The popularity of automatic speech recognition (ASR) systems nowadays leads to an increasing need for improving their accessibility. Handling stuttering speech is an important feature for accessible ASR systems. To improve the accessibility of ASR systems for stutterers, we need to expose and analyze the failures of ASR systems on stuttering speech. Although the speech datasets recorded from stutterers can be used for this purpose, they are not diverse enough to expose most of the failures. Therefore, a methodology for generating stuttering speech as test inputs to test and analyze the performance of ASR systems is needed. However, generating valid test inputs in this scenario is challenging. The reason is that although the generated test inputs should mimic how stutterers speak, they should also be diverse enough to trigger more failures. To address the challenge, we propose Aster, a technique for automatically testing the accessibility of ASR systems. Aster can generate valid test cases by injecting five different types of stuttering. The generated test cases can both simulate realistic stuttering speech and expose failures in ASR systems. Moreover, Aster can further enhance the quality of the test cases with a multi-objective optimization-based seed updating algorithm. We implemented Aster as a framework and evaluated it on four open-source ASR models and three commercial ASR systems. We conduct a comprehensive evaluation of Aster and find that it significantly increases the word error rate, match error rate, and word information loss in the evaluated ASR systems. Additionally, our user study demonstrates that the generated stuttering audio is indistinguishable from real-world stuttering audio clips.
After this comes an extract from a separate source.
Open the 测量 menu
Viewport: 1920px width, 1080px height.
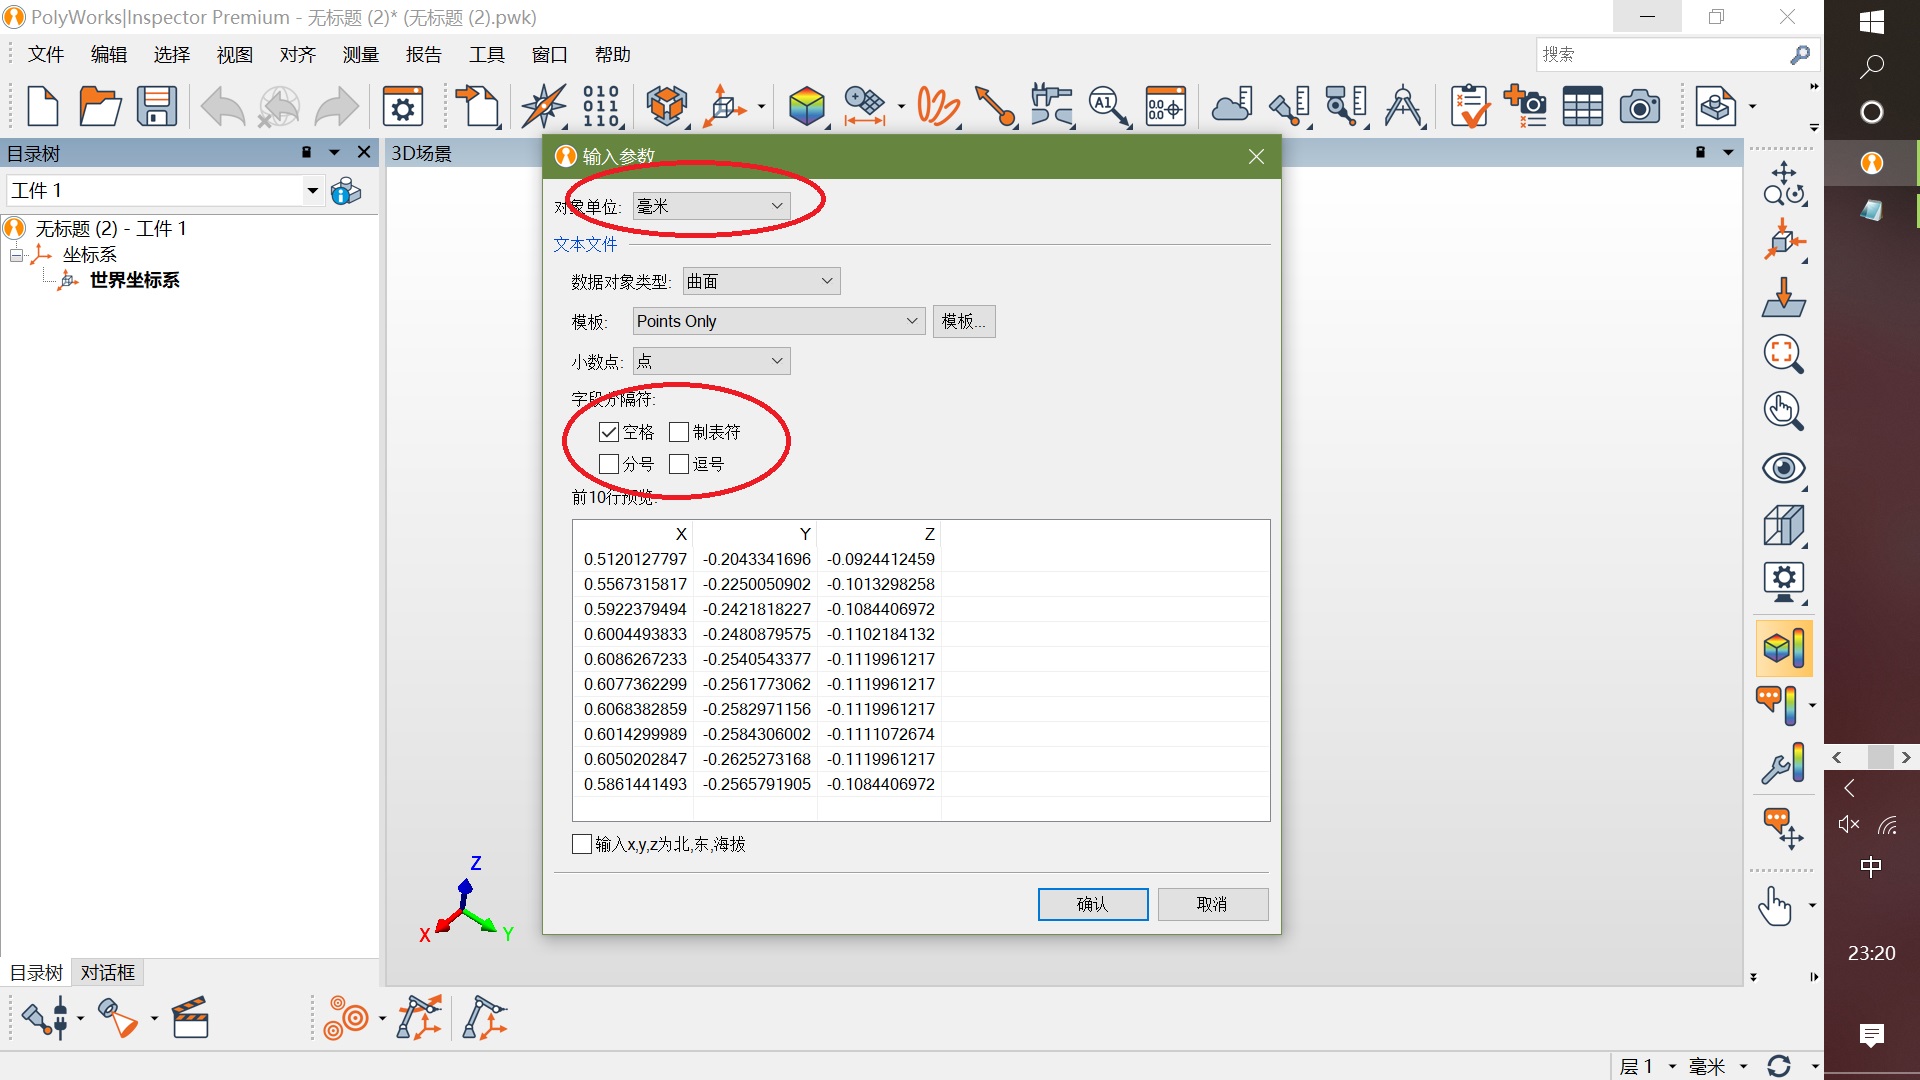click(x=360, y=55)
This component first determines the timing of different words to locate and differentiate the words. With the word timing for each seed audio file, this component then identifies the syllable timing for each word.
This component can apply five different mutation strategies to inject stuttering into the original audio file to create the test cases.
This component keeps the test cases which are similar to the original audio but can trigger the different execution results of the ASR systems. Lastly, it uses the distance to the original speech text plus manual checks as the test oracle to capture the failures of the ASR systems under test.